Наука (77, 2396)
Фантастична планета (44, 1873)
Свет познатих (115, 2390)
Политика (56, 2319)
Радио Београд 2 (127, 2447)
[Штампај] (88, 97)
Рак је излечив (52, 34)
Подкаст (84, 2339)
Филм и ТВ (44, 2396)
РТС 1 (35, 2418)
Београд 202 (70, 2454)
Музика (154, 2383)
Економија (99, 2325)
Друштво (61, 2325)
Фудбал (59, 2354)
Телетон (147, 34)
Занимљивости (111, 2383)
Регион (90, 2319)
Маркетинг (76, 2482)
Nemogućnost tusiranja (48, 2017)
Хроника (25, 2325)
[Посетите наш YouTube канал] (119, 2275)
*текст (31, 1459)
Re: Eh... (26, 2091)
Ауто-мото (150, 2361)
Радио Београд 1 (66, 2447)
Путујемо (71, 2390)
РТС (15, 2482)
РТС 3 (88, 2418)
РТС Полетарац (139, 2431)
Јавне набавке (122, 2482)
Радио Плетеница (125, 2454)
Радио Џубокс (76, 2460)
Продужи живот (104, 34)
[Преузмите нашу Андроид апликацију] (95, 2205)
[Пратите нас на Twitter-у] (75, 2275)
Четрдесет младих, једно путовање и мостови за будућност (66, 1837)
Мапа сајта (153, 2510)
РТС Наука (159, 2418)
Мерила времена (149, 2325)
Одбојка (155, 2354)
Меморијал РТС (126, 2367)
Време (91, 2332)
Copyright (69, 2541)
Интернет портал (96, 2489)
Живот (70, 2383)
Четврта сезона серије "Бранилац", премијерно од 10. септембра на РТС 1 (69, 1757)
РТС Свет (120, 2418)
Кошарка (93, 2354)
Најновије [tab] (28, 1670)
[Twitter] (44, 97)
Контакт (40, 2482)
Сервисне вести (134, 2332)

===============

What is being asked: Only the lines from the one containing "Одбојка (155, 2354)" through the end of the records above belong in the output, each exactly as it stands, both ends included.

Exercise result:
Одбојка (155, 2354)
Меморијал РТС (126, 2367)
Време (91, 2332)
Copyright (69, 2541)
Интернет портал (96, 2489)
Живот (70, 2383)
Четврта сезона серије "Бранилац", премијерно од 10. септембра на РТС 1 (69, 1757)
РТС Свет (120, 2418)
Кошарка (93, 2354)
Најновије [tab] (28, 1670)
[Twitter] (44, 97)
Контакт (40, 2482)
Сервисне вести (134, 2332)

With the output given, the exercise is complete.